Excerpt from a dataset:

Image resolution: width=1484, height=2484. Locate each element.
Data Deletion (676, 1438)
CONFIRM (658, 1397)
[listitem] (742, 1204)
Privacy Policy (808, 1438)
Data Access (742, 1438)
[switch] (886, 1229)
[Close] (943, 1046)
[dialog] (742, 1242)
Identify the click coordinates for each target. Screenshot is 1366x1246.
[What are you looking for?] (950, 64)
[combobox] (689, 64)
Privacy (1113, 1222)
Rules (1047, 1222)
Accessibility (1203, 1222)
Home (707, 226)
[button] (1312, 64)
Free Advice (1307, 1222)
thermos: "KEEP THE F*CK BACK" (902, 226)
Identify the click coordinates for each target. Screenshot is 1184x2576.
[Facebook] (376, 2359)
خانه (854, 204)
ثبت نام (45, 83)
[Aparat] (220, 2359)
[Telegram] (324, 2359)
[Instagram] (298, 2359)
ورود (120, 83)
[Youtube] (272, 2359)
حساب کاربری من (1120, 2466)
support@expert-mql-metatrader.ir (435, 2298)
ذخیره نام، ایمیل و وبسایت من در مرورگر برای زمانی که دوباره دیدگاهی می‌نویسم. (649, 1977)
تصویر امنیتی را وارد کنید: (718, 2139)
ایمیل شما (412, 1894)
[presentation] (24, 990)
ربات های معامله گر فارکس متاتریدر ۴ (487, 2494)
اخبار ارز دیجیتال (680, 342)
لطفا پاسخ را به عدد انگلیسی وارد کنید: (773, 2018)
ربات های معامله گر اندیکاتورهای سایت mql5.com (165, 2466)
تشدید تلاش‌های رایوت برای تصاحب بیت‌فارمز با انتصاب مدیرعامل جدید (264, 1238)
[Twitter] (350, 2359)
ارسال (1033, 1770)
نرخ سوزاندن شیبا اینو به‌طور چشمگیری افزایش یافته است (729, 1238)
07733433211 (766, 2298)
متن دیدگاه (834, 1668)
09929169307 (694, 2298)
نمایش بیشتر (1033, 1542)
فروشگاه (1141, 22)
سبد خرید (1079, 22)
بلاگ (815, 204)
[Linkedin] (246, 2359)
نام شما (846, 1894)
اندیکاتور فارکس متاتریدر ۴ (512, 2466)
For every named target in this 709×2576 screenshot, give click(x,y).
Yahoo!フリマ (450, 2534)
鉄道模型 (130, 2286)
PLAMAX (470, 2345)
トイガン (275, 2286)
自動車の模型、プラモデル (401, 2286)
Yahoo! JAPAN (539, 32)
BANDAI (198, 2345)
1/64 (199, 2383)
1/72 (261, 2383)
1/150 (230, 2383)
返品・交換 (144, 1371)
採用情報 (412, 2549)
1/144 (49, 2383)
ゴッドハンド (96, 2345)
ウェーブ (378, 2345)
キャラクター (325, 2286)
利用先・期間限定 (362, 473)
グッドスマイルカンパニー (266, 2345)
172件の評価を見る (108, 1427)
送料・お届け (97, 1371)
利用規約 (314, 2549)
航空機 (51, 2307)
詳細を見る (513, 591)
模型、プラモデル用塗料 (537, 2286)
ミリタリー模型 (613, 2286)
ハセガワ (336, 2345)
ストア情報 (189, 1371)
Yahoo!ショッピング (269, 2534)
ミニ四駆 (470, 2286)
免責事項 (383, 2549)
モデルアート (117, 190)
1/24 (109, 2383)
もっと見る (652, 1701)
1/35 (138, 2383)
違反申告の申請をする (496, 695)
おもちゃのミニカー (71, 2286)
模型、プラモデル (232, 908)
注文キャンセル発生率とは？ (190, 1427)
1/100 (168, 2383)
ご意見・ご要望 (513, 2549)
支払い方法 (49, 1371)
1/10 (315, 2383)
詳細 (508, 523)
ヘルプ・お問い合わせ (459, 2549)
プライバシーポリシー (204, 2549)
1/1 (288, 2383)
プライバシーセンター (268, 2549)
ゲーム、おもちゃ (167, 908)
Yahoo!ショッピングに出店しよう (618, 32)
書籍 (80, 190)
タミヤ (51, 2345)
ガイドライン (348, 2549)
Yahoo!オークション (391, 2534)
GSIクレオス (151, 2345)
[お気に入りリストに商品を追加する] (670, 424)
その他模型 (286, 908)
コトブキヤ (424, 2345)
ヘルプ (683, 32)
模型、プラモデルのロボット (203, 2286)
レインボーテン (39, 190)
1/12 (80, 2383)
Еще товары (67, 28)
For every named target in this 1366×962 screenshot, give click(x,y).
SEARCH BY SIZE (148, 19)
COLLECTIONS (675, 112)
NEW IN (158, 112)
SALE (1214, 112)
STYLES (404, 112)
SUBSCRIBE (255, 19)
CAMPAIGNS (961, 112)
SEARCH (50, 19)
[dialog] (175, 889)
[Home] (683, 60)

### Task details
Reproduce the part of the rows that opens with the line containing "モデルアート (117, 190)" and runs through the end of the rows, changing "SUBSCRIBE" to "SIGN UP" and leaving everything else unchanged.

### Full answer
モデルアート (117, 190)
1/24 (109, 2383)
もっと見る (652, 1701)
1/35 (138, 2383)
違反申告の申請をする (496, 695)
おもちゃのミニカー (71, 2286)
模型、プラモデル (232, 908)
注文キャンセル発生率とは？ (190, 1427)
1/100 (168, 2383)
ご意見・ご要望 (513, 2549)
支払い方法 (49, 1371)
1/10 (315, 2383)
詳細 (508, 523)
ヘルプ・お問い合わせ (459, 2549)
プライバシーポリシー (204, 2549)
1/1 (288, 2383)
プライバシーセンター (268, 2549)
ゲーム、おもちゃ (167, 908)
Yahoo!ショッピングに出店しよう (618, 32)
書籍 (80, 190)
タミヤ (51, 2345)
ガイドライン (348, 2549)
Yahoo!オークション (391, 2534)
GSIクレオス (151, 2345)
[お気に入りリストに商品を追加する] (670, 424)
その他模型 (286, 908)
コトブキヤ (424, 2345)
ヘルプ (683, 32)
模型、プラモデルのロボット (203, 2286)
レインボーテン (39, 190)
1/12 (80, 2383)
Еще товары (67, 28)
For every named target in this 1366×962 screenshot, give click(x,y).
SEARCH BY SIZE (148, 19)
COLLECTIONS (675, 112)
NEW IN (158, 112)
SALE (1214, 112)
STYLES (404, 112)
SIGN UP (255, 19)
CAMPAIGNS (961, 112)
SEARCH (50, 19)
[dialog] (175, 889)
[Home] (683, 60)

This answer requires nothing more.